Gail Boudreaux : Thank you. We have one last question.

Operator: And for our final question, we’ll go to the line of Michael Ha from Morgan Stanley. Please go ahead.

Michael Ha : Hey, thank you for the question. Just wanted to dig a little deeper on commercial margins. I know you mentioned you’re still targeting 10.5% to 11.5% by 2025 I think John might have mentioned 125 bps better commercial margin in 2023. Was that right? And if so, that would be slightly more than 8% for 2023, which means there’s still a considerable gap to your 2025 target. And I was expecting a majority of that improvement might happen this year just given your repricing experts, but if you’re seeing 125 bps in 2023 and the following two years, would need at least 225 bps of improvement. So I was wondering if you could just talk a little bit more about the path and progression of that improvement in 2024 and 2025. If you could help us break down the drivers we can better envision that path?

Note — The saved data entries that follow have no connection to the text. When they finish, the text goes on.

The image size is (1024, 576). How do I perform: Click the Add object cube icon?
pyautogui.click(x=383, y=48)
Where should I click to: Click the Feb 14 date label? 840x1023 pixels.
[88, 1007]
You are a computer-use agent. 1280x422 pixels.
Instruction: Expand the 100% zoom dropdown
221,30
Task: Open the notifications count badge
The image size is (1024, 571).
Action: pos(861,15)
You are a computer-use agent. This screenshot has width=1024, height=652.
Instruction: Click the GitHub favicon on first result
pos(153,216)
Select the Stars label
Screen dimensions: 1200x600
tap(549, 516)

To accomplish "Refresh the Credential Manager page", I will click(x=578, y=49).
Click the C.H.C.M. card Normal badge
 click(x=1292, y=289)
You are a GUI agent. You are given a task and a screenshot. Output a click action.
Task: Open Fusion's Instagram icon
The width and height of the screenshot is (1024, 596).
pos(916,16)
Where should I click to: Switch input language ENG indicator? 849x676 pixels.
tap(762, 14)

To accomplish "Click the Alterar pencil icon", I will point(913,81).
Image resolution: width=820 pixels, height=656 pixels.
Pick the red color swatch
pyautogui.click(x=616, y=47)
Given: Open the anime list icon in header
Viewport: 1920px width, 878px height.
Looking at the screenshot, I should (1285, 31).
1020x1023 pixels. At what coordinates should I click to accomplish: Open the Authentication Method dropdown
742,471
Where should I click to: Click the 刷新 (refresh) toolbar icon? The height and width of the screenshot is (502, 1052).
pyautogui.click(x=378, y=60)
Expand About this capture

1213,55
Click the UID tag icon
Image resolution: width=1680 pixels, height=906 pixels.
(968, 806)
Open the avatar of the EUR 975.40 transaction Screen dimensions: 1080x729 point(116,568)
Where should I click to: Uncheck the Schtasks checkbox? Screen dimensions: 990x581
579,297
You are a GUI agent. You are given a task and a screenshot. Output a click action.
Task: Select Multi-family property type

Like what percent of that improvement is coming from up-selling your fee based business or the shift to higher margin small group or just any other contributors, maybe potentially more of a pricing efforts beyond 2023? Yeah, thank you.

John Gallinan: Yeah. Thank you for the question, Michael. I’m not sure where your 125 basis point comment came from. But that was not part of our prepared remarks. What I can share is that if you look at the press release and you can see on a reported basis, the third quarter of 2022 versus the third quarter of 2021, commercial margins increased by 120 basis points. And then in the fourth quarter of 2022 versus fourth quarter of 2021 on that reported basis, the commercial margins increased by 180 basis points. In terms of the margin improvement, as we have said historically, it is not going to be pro rata. If we’ve got three more years, 2023 through 2025 to get to those target margins that it will — there will be far more of the improvement here in 2023 for the reason that you noted.

And then there will be continued improvement in 2024 and 2025. Obviously, we’re going to continue to optimize our fully insured block together with the fee based selling strategies that Morgan talked about, overall, we’re still standing behind that margin target through 2025. Thank you.

Gail Boudreaux: Thank you, John, and thank you for everyone for joining us. In closing, we’re pleased to have delivered another strong year in 2022 and are confident that the ongoing execution of our strategy positions us well for 2023. We look forward to discussing our long-term strategy in greater detail at our 2023 Investor Conference, which we said we plan to host in New York City on March 23, 2023. Thank you for your interest in Elevance Health, and have a great rest of week. Thank you.

Operator: Ladies and gentlemen, a recording of this conference will be available for replay after 11:00 a.m. today through February 24, 2023. You may access the replay system at any time by dialing 800-396-1242 and international participants can dial 203-369-3272. This concludes our conference for today. Thank you for your participation and for using Verizon conferencing. You may now disconnect.